SHANGHAI (Reuters) -China’s foreign exchange regulator said on Friday it would offer new derivatives tools to help companies better hedge their currency risks, after recent huge volatility in the Chinese yuan.
The State Administration of Foreign Exchange (SAFE) will also make it easier for banks to conduct forex derivative business and encourage lenders to better manage forex risks themselves, according to a notice on SAFE’s website.
The announcement is designed to “further enhance the depth and breadth of China’s forex market, and help market participants better manage currency risks,” SAFE’s deputy chief Wang Chunying said in a statement.
The yuan dropped roughly 4% against the dollar in April, a record monthly fall, and has fluctuated wildly this month.

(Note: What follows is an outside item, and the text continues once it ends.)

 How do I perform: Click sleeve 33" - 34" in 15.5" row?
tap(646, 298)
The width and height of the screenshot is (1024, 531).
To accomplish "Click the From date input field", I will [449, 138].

Financial institutions in China, which currently can trade European-style currency options, will be allowed to trade American- and Asian-style ones too, so that they can better meet companies’ diversified hedging needs, SAFE said.

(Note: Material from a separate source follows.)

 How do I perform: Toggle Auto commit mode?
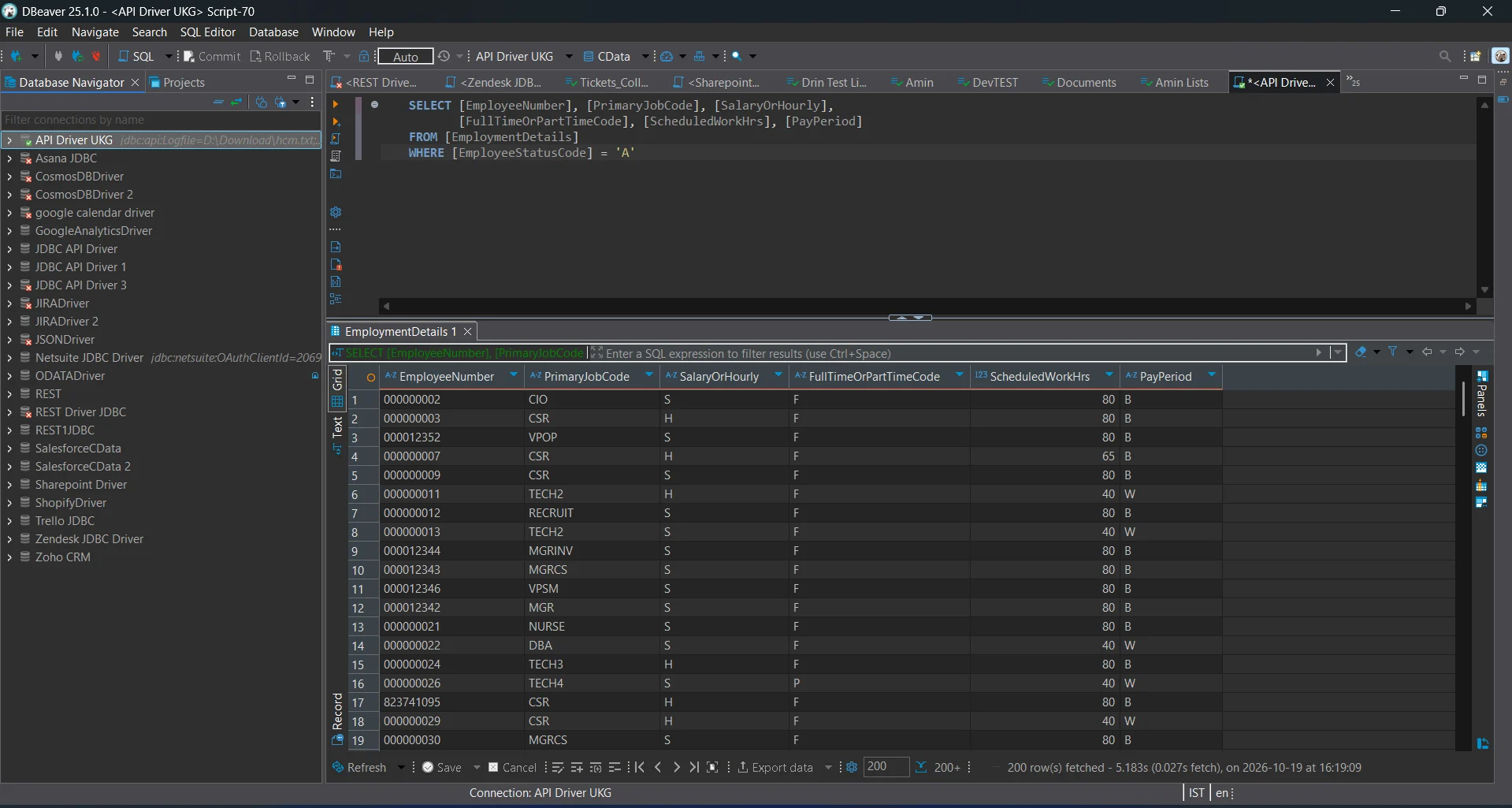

Banks are also encouraged to use derivatives to hedge their forex exposure, and regulators will allow more banks to conduct forex derivatives business.
The forex regulator said it will continue to promote the “market neutral” mentality and the use of hedging tools, while discouraging one-way bets on the yuan.
Currency hedging activities using derivatives jumped 59% by volume in 2021 from a year earlier, SAFE said.